# AVAILABLE RECORDS

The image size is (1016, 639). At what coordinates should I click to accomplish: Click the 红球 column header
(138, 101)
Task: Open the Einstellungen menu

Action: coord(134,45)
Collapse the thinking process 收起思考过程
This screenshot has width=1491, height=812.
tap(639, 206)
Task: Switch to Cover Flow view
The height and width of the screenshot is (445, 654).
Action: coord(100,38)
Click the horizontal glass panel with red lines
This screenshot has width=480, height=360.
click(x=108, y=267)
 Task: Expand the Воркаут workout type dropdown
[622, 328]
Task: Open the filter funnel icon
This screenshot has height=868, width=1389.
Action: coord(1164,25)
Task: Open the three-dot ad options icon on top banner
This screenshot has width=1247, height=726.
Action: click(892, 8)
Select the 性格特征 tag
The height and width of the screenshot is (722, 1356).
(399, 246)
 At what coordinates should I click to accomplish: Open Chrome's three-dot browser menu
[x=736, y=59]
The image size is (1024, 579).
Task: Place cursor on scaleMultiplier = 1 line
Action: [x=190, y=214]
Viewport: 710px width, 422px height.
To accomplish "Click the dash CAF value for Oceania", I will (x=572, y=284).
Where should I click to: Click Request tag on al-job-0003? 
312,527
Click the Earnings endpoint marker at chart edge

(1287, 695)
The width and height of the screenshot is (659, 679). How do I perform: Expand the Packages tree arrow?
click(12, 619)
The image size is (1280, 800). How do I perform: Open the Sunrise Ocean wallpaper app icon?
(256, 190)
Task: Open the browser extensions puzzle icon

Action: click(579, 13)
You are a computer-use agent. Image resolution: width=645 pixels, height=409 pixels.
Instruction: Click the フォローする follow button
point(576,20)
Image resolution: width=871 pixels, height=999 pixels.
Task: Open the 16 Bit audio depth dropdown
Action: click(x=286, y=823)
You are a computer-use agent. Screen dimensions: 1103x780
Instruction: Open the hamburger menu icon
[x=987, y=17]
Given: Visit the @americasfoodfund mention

# EXERCISE TASK
Copy out all of the lines above exactly, with nothing added, removed, or changed.

# CORRECT OUTPUT
The image size is (1016, 639). At what coordinates should I click to accomplish: Click the 红球 column header
(138, 101)
Task: Open the Einstellungen menu

Action: coord(134,45)
Collapse the thinking process 收起思考过程
This screenshot has width=1491, height=812.
tap(639, 206)
Task: Switch to Cover Flow view
The height and width of the screenshot is (445, 654).
Action: coord(100,38)
Click the horizontal glass panel with red lines
This screenshot has width=480, height=360.
click(x=108, y=267)
 Task: Expand the Воркаут workout type dropdown
[622, 328]
Task: Open the filter funnel icon
This screenshot has height=868, width=1389.
Action: coord(1164,25)
Task: Open the three-dot ad options icon on top banner
This screenshot has width=1247, height=726.
Action: click(892, 8)
Select the 性格特征 tag
The height and width of the screenshot is (722, 1356).
(399, 246)
 At what coordinates should I click to accomplish: Open Chrome's three-dot browser menu
[x=736, y=59]
The image size is (1024, 579).
Task: Place cursor on scaleMultiplier = 1 line
Action: [x=190, y=214]
Viewport: 710px width, 422px height.
To accomplish "Click the dash CAF value for Oceania", I will (x=572, y=284).
Where should I click to: Click Request tag on al-job-0003? 
312,527
Click the Earnings endpoint marker at chart edge

(1287, 695)
The width and height of the screenshot is (659, 679). How do I perform: Expand the Packages tree arrow?
click(12, 619)
The image size is (1280, 800). How do I perform: Open the Sunrise Ocean wallpaper app icon?
(256, 190)
Task: Open the browser extensions puzzle icon

Action: click(579, 13)
You are a computer-use agent. Image resolution: width=645 pixels, height=409 pixels.
Instruction: Click the フォローする follow button
point(576,20)
Image resolution: width=871 pixels, height=999 pixels.
Task: Open the 16 Bit audio depth dropdown
Action: click(x=286, y=823)
You are a computer-use agent. Screen dimensions: 1103x780
Instruction: Open the hamburger menu icon
[x=987, y=17]
Given: Visit the @americasfoodfund mention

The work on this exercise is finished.